Study Shows Need for Technology Access

A study on the impact of mobile devices on teaching and learning found technology is helping students achieve more in their studies. Making Learning Mobile 2.0, a two-year study by wireless service provider Kajeet and the educational nonprofit organization Project Tomorrow, looked at one-to-one tablet implementation to evaluate how students used the devices in and outside of the classroom.

The research focused on 127 fifth-graders from Chicago. A majority (93%) of the students were low-income and 45% were considered English language learners. About a third said they didn’t have home Internet access at the beginning of the study.

The report found that home Internet access increased by 53% after the tablets were issued, which led to more reading and writing homework and an increase in reading and writing fluency. In addition, 60% of the students said the tablets helped them improve their reading and writing skills.
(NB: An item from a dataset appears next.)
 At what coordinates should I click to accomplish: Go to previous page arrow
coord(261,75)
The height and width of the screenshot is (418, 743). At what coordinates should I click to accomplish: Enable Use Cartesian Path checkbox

“As technology spreads through schools, students are proving eager to embrace it, but that same technology increasingly demands mobile Internet connectivity—preferably broadband—to be fully effective as a tool,” Daniel Neal, CEO and founder of Kajeet, said in an article for eSchool News. “There are still many schools without adequate wireless Internet connectivity to allow mobile devices to function to their full capability. Studies like this one show teachers, students, parents, and administrators the value of not only the technology, but the necessity for connectivity as well.”